Loading multiple files into a single df and subsetting them
Listing all files in a directory
To get your files into R, you need to know where they are. You could hard-code a list of files, and input them, which is fine if this analysis is being done once on a small number of files, like so:
listOfFiles <- c('file1.tsv', 'SomeOtherFiles.tsv', 'A_Third_File.tsv')
There is a better way, for large numbers of files or if the input files will change with multiple iterations of this analysis.
listOfFiles <- list.files(path = '/location/of/the/files')
If you have other files in the directory, and want only a certain type of file, you can specify a pattern that the filenames must conform to.
listOfFiles <- list.files(
path = '/location/of/the/files',
pattern = '\\.tsv')
The patterns used here are regular expressions (Regexes). Info on them can be found here. For those who are familiar with them, a cheatsheet is available here
Inputting lots of files at once
Let’s say you have a single file, and you want to read it. You’d probably use something like the following (although there are dozens of different ways to do the same thing).
singleDF <- read.table('data.tsv', header = TRUE)
Reading multiple files can be done by putting read.table() into a function, and iterating over it.
More info about lapply() can be found here, and the official docs are here.
If a function creates a df, then the lapply() function run over a function like that will make a list of dfs.
The do.call('rbind') bit takes all of the dfs in the list, and sticks them together in one.
readFilesIn <- function(fileName) {
outDF <- read.table(fileName, header = TRUE)
return(outDF)
}
listOfDFs <- lapply(files, readFilesIn)
bigDF <- do.call("rbind", listOfDFs)
Processing the data whilst inputting them
The beauty of reading each file within a function is that you can do some preprocessing of each df before concatenation. You can use this to cut down on the amount of data that you store in RAM, or add a marker to show which file the data comes from.
In the following example, each file looks like so:
a b
A 45
B 44
C 87
D 22
E 15
Let’s say you only want the data from rows where column ‘a’ is ‘A’ or ‘B’.

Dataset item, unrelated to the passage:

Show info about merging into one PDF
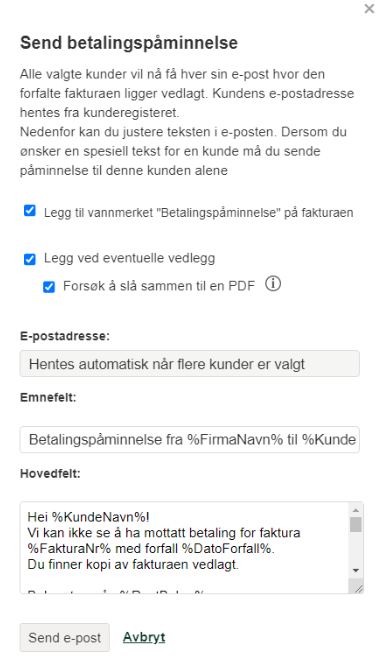Viewport: 390px width, 658px height. point(273,284)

readAndSubset <- function(fileName) {
# Read in a file whose name is in the fileName variable
outDF <- read.table(fileName, header = TRUE)

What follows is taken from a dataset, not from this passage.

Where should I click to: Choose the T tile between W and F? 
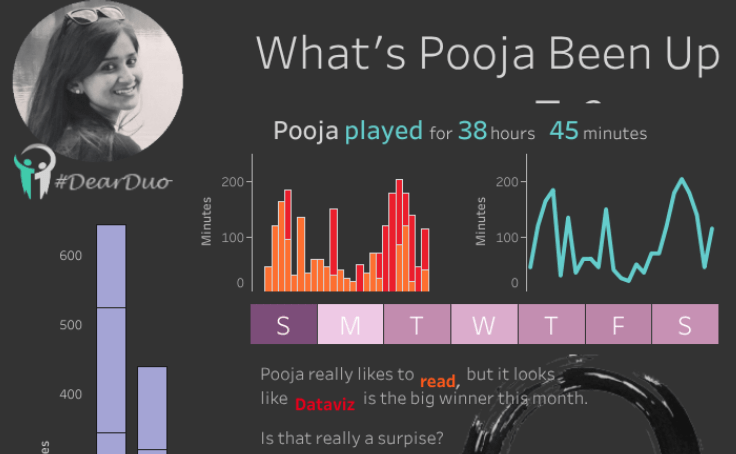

# List the values in the rows that you want
usefulRows <- c('A', 'B')
# Delete all rows that don't match the above list
outDF <- outDF[which(outDF$a %in% usefulRows),]

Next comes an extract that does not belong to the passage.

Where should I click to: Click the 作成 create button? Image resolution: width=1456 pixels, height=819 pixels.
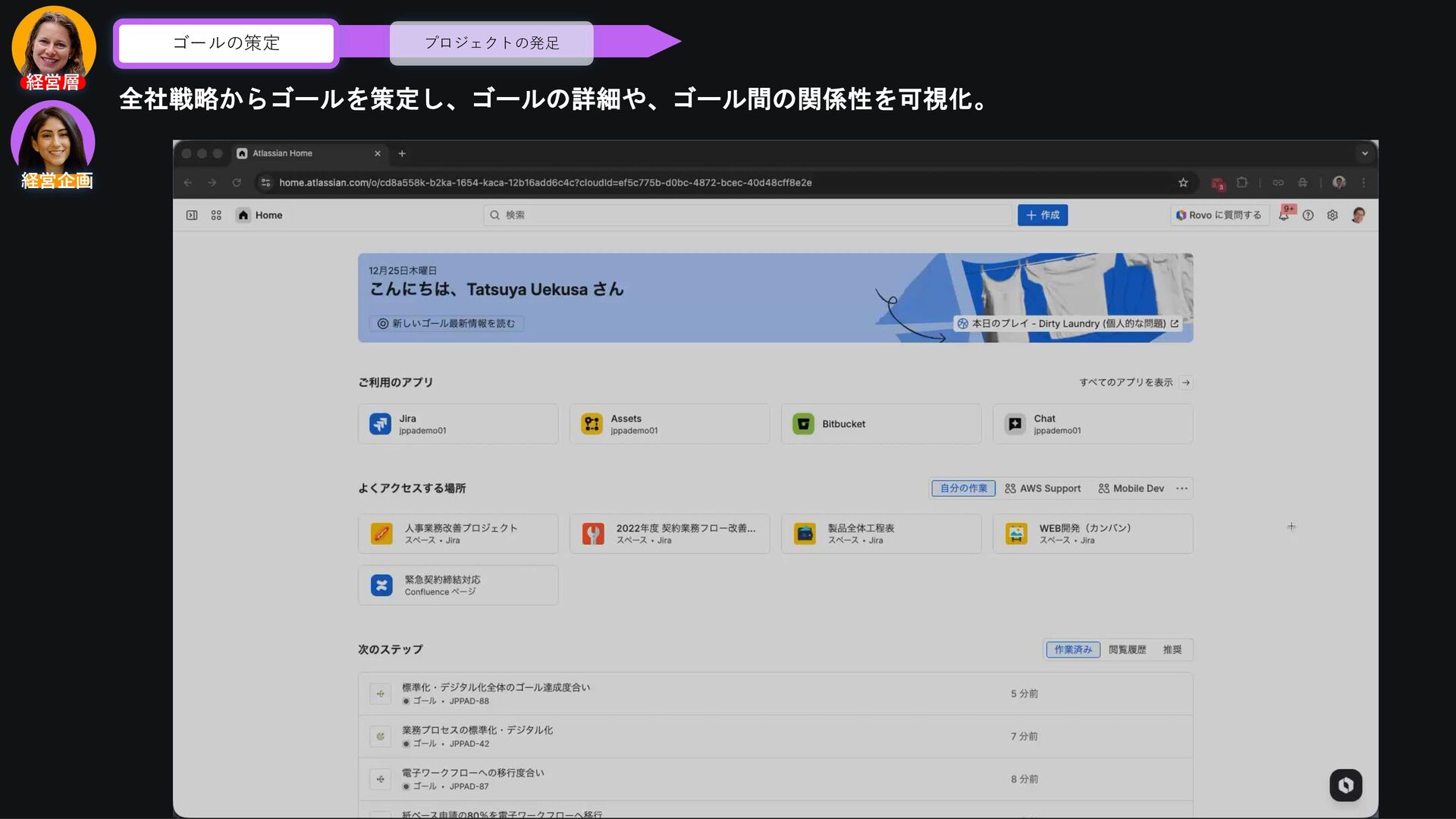coord(1042,215)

# Add a column containing the filename
outDF$fileName <- fileName
return(outDF)
}
listOfDFs <- lapply(files, readFilesIn)
bigDF <- do.call("rbind", listOfDFs)
The output of the above, for two similar files called in.tsv and in2.tsv is the following:
a b fileName
1 A 45 in.tsv
2 B 44 in.tsv
3 A 74 in2.tsv
4 B 47 in2.tsv
Since you are removing rows when processing each file at a time, the amount of data that R needs to store in RAM at any point is only:
- The good rows that it has found so far
- The file that is currently being processed
… as opposed to reading all files in at once, and processing the lot, where R would need to store all data in RAM, then remove the unwanted rows.